Énoncé: Recopiez mot pour mot, en entier, le texte fourni ci-dessous sur le coton et les explosifs de guerre.

Texte fourni:
On devine aisément l’effet que peut produire cette affirmation dans un moment ou de puissans intérêts privés luttent en Angleterre contre la mesure si hautement et tenacement préconisée par l’illustre Ramsay et qui consisterait à déclarer le coton contrebande de guerre. Cette affirmation, — d’ailleurs littéralement exacte, — tendrait, lorsqu’on la lit hâtivement et sans préparation technique, à laisser croire que le coton n’est pas indispensable à la préparation des explosifs de guerre. Elle constitue un des mille exemples que nous pourrions citer de la nécessité qu’il y a à apporter, pour le public, en évitant de s’empêtrer dans les fils de fer barbelés d’une discussion trop technique, un peu d’ordre dans ces notions dont tant de gens parlent inconsidérément. C’est ce que je tenterai dans cette brève étude.

Données:
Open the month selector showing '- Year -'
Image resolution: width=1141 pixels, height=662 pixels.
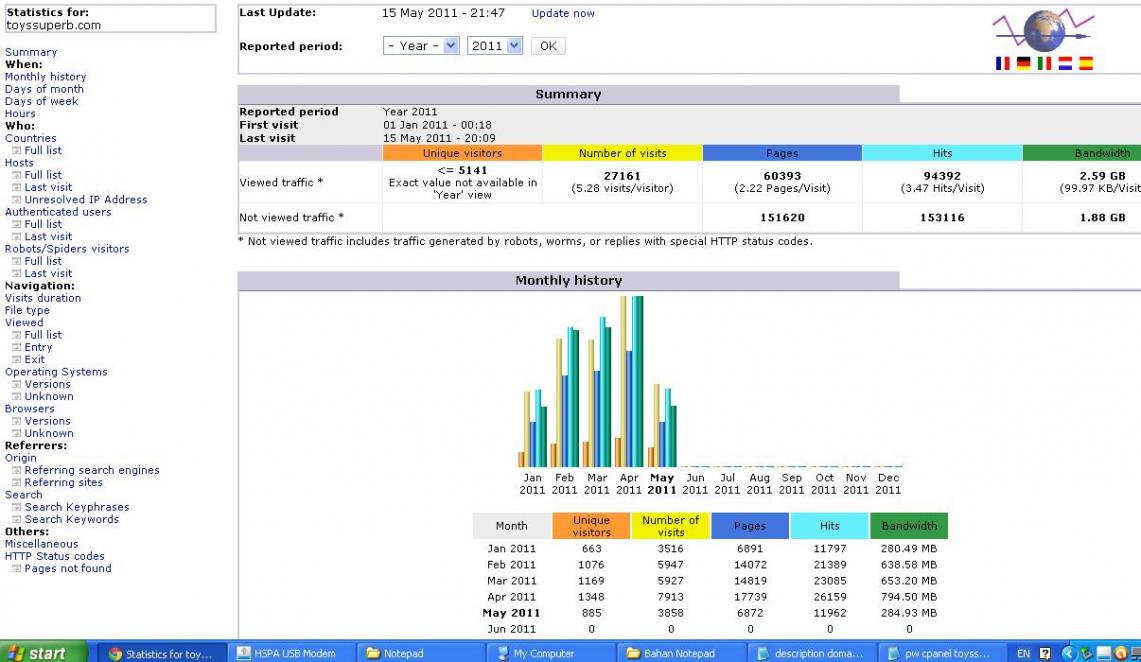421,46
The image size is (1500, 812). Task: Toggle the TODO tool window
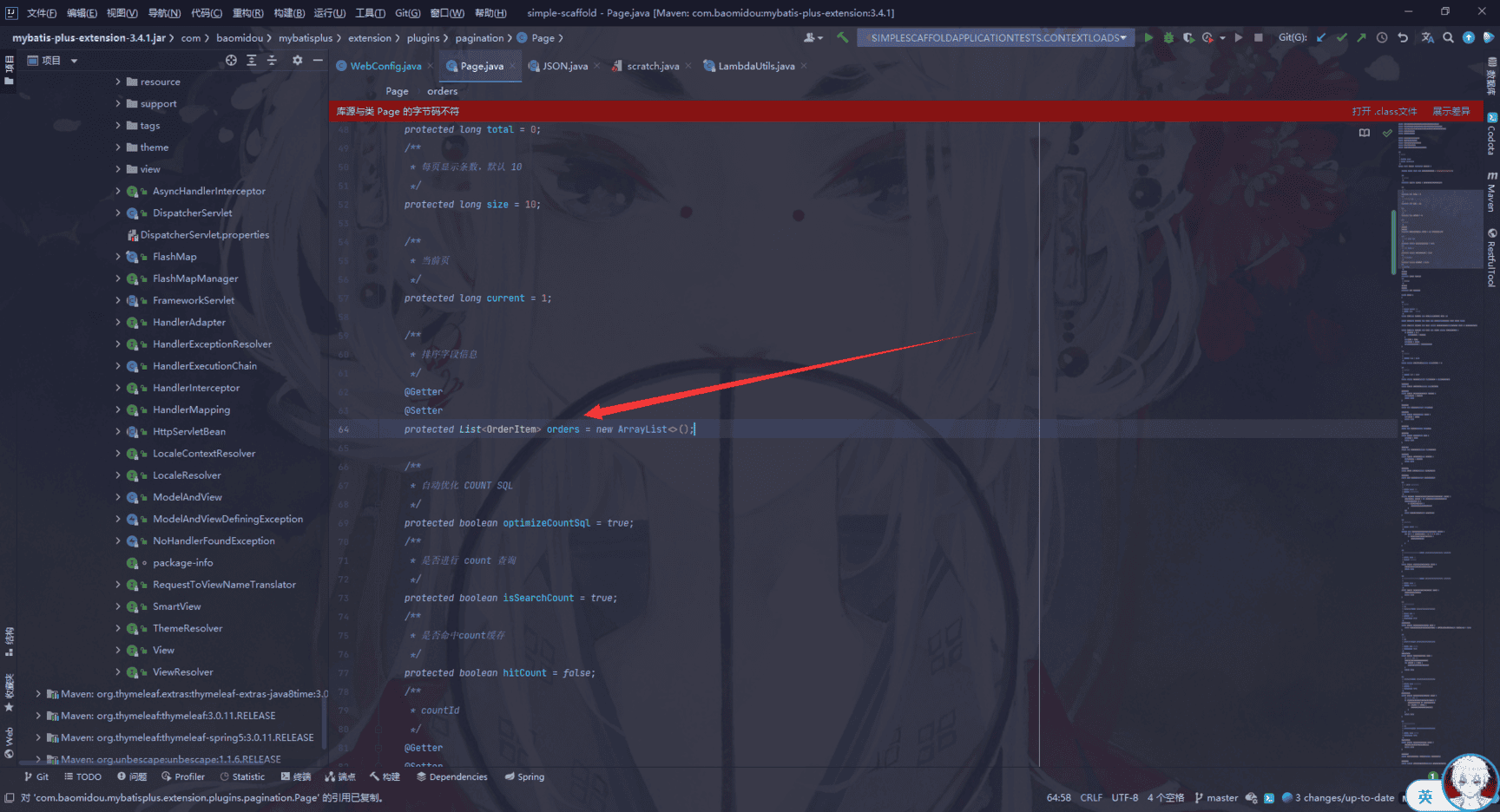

Tâche accomplie:
On devine aisément l’effet que peut produire cette affirmation dans un moment ou de puissans intérêts privés luttent en Angleterre contre la mesure si hautement et tenacement préconisée par l’illustre Ramsay et qui consisterait à déclarer le coton contrebande de guerre. Cette affirmation, — d’ailleurs littéralement exacte, — tendrait, lorsqu’on la lit hâtivement et sans préparation technique, à laisser croire que le coton n’est pas indispensable à la préparation des explosifs de guerre. Elle constitue un des mille exemples que nous pourrions citer de la nécessité qu’il y a à apporter, pour le public, en évitant de s’empêtrer dans les fils de fer barbelés d’une discussion trop technique, un peu d’ordre dans ces notions dont tant de gens parlent inconsidérément. C’est ce que je tenterai dans cette brève étude.